How “-omics” will impact healthcare
Emerging laboratory technology and the forefront of biological study have begun to amass large reservoirs of data, newly referred to as “-omics” – genomics, transcriptomics, proteomics, metabolomics. The list is increasing. So, just what are these things and how will they impact the delivery of healthcare in the near and distant future?
Genomics, and in particular, personal genomics, refers to the sequencing, analysis and interpretation of an individual’s entire DNA content – their genome. Automated high-capacity sequencing has made this a commoditized endeavor. It has become a commercial activity, not just in the research labs at universities. By determining an individual’s genome, and comparing it to known, published sets of data, the expression of various traits and risk of disease can emerge.
We are also at a time when clinical data from Electronic Health Records (EHRs) is becoming increasingly interconnected. We are seeing health data move from institution-centered silos (albeit connected in more significant ways than ever before) to fully unified aggregated data stores. These data stores are starting to become organized into a Medical Knowledge Graph. This Medical Knowledge Graph contains the longitudinal clinical history of large numbers of individuals – the phenotypic data, the observed phenomena of large populations. Once might consider this, if we are using “-omics” terminology, as the “phenomenome” of an individual’s story.
Combining this clinical history of an individual, and of large populations of individuals, with genomic data is staggeringly powerful. There is the research application of this, where diseases and genetic characteristics can be understood in more depth than ever possible before. There is also the individual application of this, where for a given individual with a given set of conditions, lab tests, medications, demographics, and genetic information, personalized recommendations can be made for health that will work right the first time. This is the goal of Personalized Medicine.
Additional “whole body” assessments of individuals and populations are also emerging. Metabolomics is the systematic study of metabolic processes, and the unique chemical fingerprints that specific cellular processes leave behind. Proteomics is the large-scale study of proteins, particularly in their structures and functions. These kinds of studies, especially when combined with genomic data as well as “phenomenomic” data from clinical records, are poised to unlock our understanding of vexing medical issues, such as autoimmune diseases, cancers, allergies, obesity, addictive disorders, and many others. Why do some individuals, when exposed to the same external circumstances, develop disease, while others do not? In cancer treatment, which individuals will respond to a given treatment regimen, while others will respond better to some other one? The answers to these kinds of questions will emerge from combining these massive data sets and learning from the patterns seen.
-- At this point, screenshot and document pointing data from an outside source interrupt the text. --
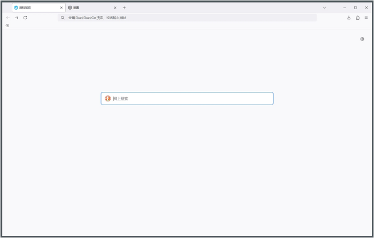374x238 pixels.
Task: Open the downloads panel
Action: pyautogui.click(x=349, y=18)

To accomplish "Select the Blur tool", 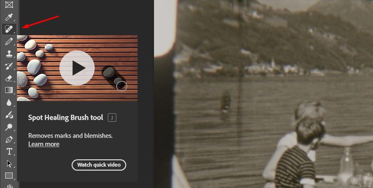I will click(9, 102).
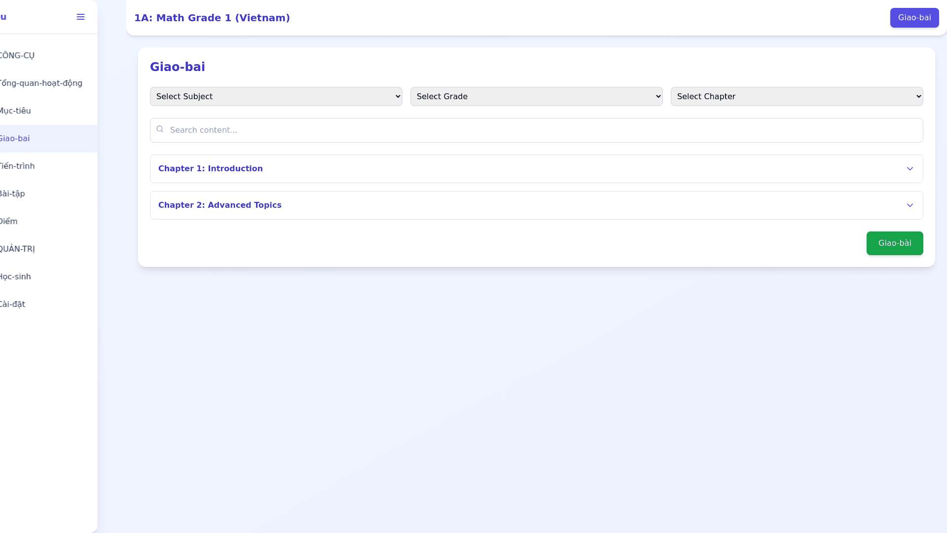947x533 pixels.
Task: Open the Select Subject dropdown
Action: [276, 97]
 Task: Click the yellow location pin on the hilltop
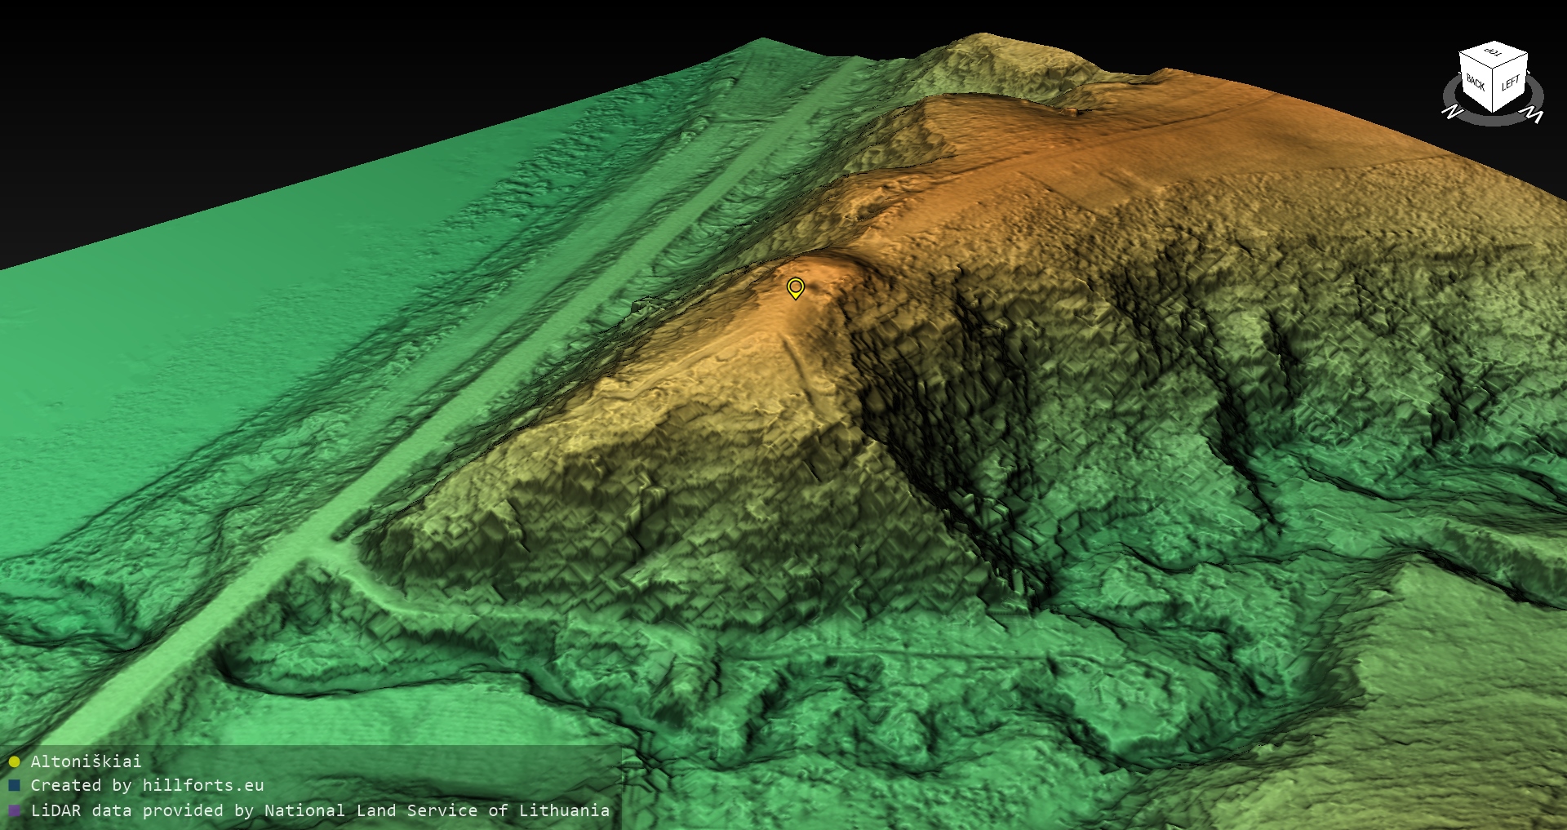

The role of AI in putting this all together
Artificial Intelligence (AI) is a set of algorithms that can sift through large amounts of data and identify patterns. The biggest limitation in using AI in healthcare isn’t so much the sophistication of the algorithms – it’s more the limitations of data available from which to learn. Health data has been historically fragmented into proprietary silos, generally centered around the institutions (hospitals, doctor’s offices) that created them. But with the emergence of cross-institution aggregated data stores, and its organization into a Medical Knowledge Graph, AI has the capacity to search through that data and identify patterns that may not have been previously apparent.
When this pattern-recognition ability is applied beyond just the clinical data (the “phenomenome”) and also includes analyzing genome data, proteome data, metabolome data, and others as these technologies emerge, then the insights become very deep indeed.
Clinical research can be guided by the patterns that emerge from AI’s application to these large cross-domain data sets. Targeted medical treatment, improved drug development, better treatment pathways – all these advances will be the result of such understanding.
Further, for the individual, a personalized set of recommendations for improved health can be offered. The right medications to use, the right diagnostic tests that should be done to better clarify the best way forward, the impact of life choices and nutrition – all these things result from such an understanding as well. With health plans, authorization pathways can be streamlined and unblocked, so that the best (and least duplicative, least expensive) path to a desired outcome for a specific individual can be what is automatically authorized.
The results from such activity can change the delivery of healthcare in a dramatic way. In order to build that future, we need to aggregate data and let AI algorithms help us find the patterns generally and specifically for an individual. Clinical data (the “phenomenome”) needs to be aggregated into a universal Medical Knowledge Graph. Genomic data, metabolomics data, proteomic data, and all the emerging “-omic” data need to be correlated with each other and with the Knowledge Graph, so that AI will learn from much broader data sets than what is available now. This is the future towards which we are building.